◆ TEXT SEGMENT ◆
********************

Operations

Cost Model

An estimate of what the per-customer-cluster architecture costs to run. The assumptions are placeholders — edit them live as we get real numbers from Azure, GCP, and AWS.

These numbers are assumptions, not quotes

Every input below is an editable placeholder meant to be refined with real cloud pricing and observed usage. Treat the outputs as order-of-magnitude guidance for the one-cluster-per-customer model (ADR-0021), not a committed budget.

Interactive estimate

Adjust any assumption to see the per-customer and fleet-wide impact update immediately. Org size and peak concurrency drive the LiveKit and sim-engine node counts; managed services are monthly estimates and egress is derived from concurrency.

Deployment model
Per customer / mo: Dedicated $1,037 · Shared $655(−37%)

Assumptions

Org usage & demand

Capacity per node (from load tests)

Compute pricing

Managed services (monthly)

Network & commercial

Derived demand & node counts

Peak concurrent users100
Participants / session (users + agents)6
Concurrent sessions25
Concurrent participants150
LiveKit nodes1
Sim / agent nodes1
System nodes1

Infra / customer / mo

$1,037

Infra / customer / yr

$12,439

Gross margin / customer

$22,561

64% of license

Annual license

$35,000

Monthly breakdown / customer

LiveKit nodes (1 × $0.24/hr)$175
Sim / agent nodes (1 × $0.20/hr)$146
System nodes (1 × $0.10/hr)$73
Managed K8s control plane$75
Redis$50
Load balancer / ingress$20
Storage & logs$30
Observability$30
Network egress (~4,860 GB)$437
Total / mo$1,037

Fleet projection (25 customers)

********************

◆ WHAT THE EXERCISE ASKS ◆
Write what comes next in the cost model page, starting right after the "Fleet projection (25 customers)" heading.

◆ PROVIDED DATA ◆
********************

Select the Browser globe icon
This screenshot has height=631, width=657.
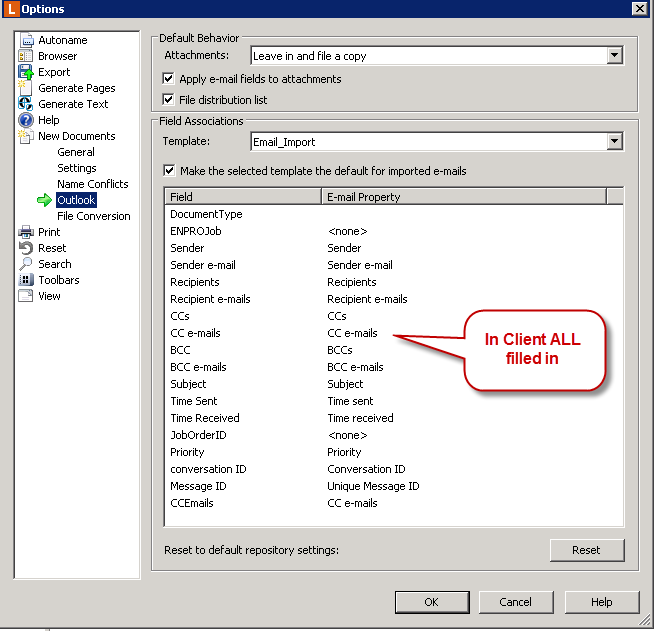tap(26, 56)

********************

◆ RESPONSE TO THE TASK ◆
Annual infra cost

$310,980

Annual revenue

$875,000

Annual gross margin

$564,020

How the model is built

The model is demand-driven: org size and peak concurrency determine how many concurrent sessions and participants a customer generates, which size two independent node pools.

  • Demand — peak concurrent users = total users × peak-concurrency %. Concurrent sessions = peak users ÷ avg users per session; concurrent participants also count the AI agents in each session.
  • LiveKit nodes — concurrent participants ÷ participants-per-node capacity. Media (bandwidth/CPU) is the bottleneck, and host networking means one LiveKit pod per node, so capacity is added in whole nodes.
  • Sim / agent nodes — concurrent sessions ÷ sessions-per-node capacity. The sim engine is light per session, so these pack far denser than LiveKit and scale independently.
  • Managed services — the Kubernetes control plane, Redis, load balancer/ingress, storage and logs, and the observability stack, each as a monthly figure.
  • Network egress — derived from concurrent participants × media bitrate × monthly usage hours × the cloud's per-GB price (the most usage-sensitive line, and the one to watch as concurrency grows).

Gross margin per customer is the annual license minus annual infra cost; the fleet projection multiplies by the customer count. As real telemetry arrives, the per-node capacities, media bitrate, and peak concurrency are the inputs most worth revisiting — they swing the node counts that dominate cost.

What drives cost up or down

  • Org size & concurrency — a small medical school with low peak concurrency may need only the HA-floor nodes, while a large hospital's peaks add LiveKit and sim nodes. This is why the model is keyed to users and concurrency, not fixed node counts.
  • Idle baseline — a dedicated cluster costs money even with no active sessions. Scale-to-low node pools and right-sized control planes keep the floor down between sessions.
  • Concurrency peaks — more simultaneous sessions add LiveKit and worker nodes; autoscaling means you pay for peaks, not 24/7 maximums.
  • Egress — audio/video and high-frequency transforms scale with participants and session hours; this is the line most likely to surprise at scale.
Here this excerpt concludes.